今日こんなことが

山根一郎の極私的近況・雑感です。職場と実家以外はたいていソロ活です。

鯛めし弁当

2006年09月05日 | 
”青春18きっぷ”5回目の使用で帰名(名古屋に帰ること)した。
18きっぷで東京から名古屋に向う時は、最初の乗換駅の”熱海”で駅弁を買うことにしている。
ここ最近は,ちりめんじゃこを飯の上にちりばめた「じゃこめし(弁当)」にしている。この駅の弁当の中で一番少量で(もちろんダイエットのため)一番安いから。
今回もそれを買うつもりで売店の駅弁群を眺めていた(ここでさっさと買っていれば、以下の展開はなかったはず)。

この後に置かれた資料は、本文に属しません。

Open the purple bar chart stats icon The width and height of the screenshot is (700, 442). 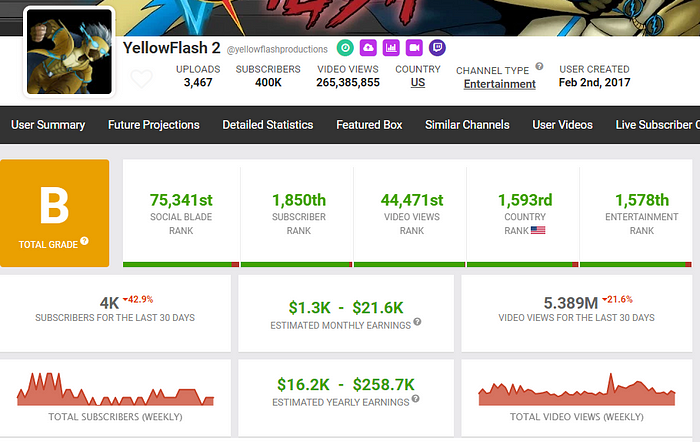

そしたら店のおばさんが、私が駅弁に迷っている客だと思ったらしく、「一番人気のある弁当がどれで、2番目は『鯛めし(弁当)』ですよ」とよけいな情報を言ってくる。
ただ、それを聞いて、「じゃこめし」より50円ほど高いだけで、量も同じくらいの「鯛めし」もいいな、と思ってしまった。
しかし、店の人に言われてそれに従うような主体性のない”御しやすい客”になりたくはないという反発心も出てきて、私は”自分が買いたいのはそれらじゃないんだ”と主張するように、「じゃこめし」をじっと見つめる。
一応、おばさんの助言も考慮にいれながら選んでいる、という素振りをみせる意味でもある。
でも、それがかえっておばさんに誤解を与えたようだ。
いまだ自分の食べる駅弁を決めかねて迷っている、優柔不断な客にみえたのだろう。
三番人気の弁当(キンメダイ寿司)を挙げてきた。

実は10日ほど前の前回の名古屋行きの時は、なんの躊躇もなく「じゃこめし」を買ったのだ。
だからこそ、同じ弁当を2回続けるよりは、今回は趣向を変えて、
量的にも価格的にも大差ない「鯛めし」にしようかという気持ちに傾いてきたわけだ。
しかも「鯛めし」は熱海を代表する有名駅弁であることも、子供の時分からこの温泉地に親しんできた者として、身をもってわかっている。
ただ、偏屈な自分としては、俗世間の人気番付などにはまったく興味がなく、その人気につられて買うなんて無思想な行動は断固したくないわけで、あくまで自分の内面的基準で駅弁を選びたいのだ。
しかし、おばさんの発した「鯛めし」という名に、次第に影響を受けつつあることはどうしても否定できない。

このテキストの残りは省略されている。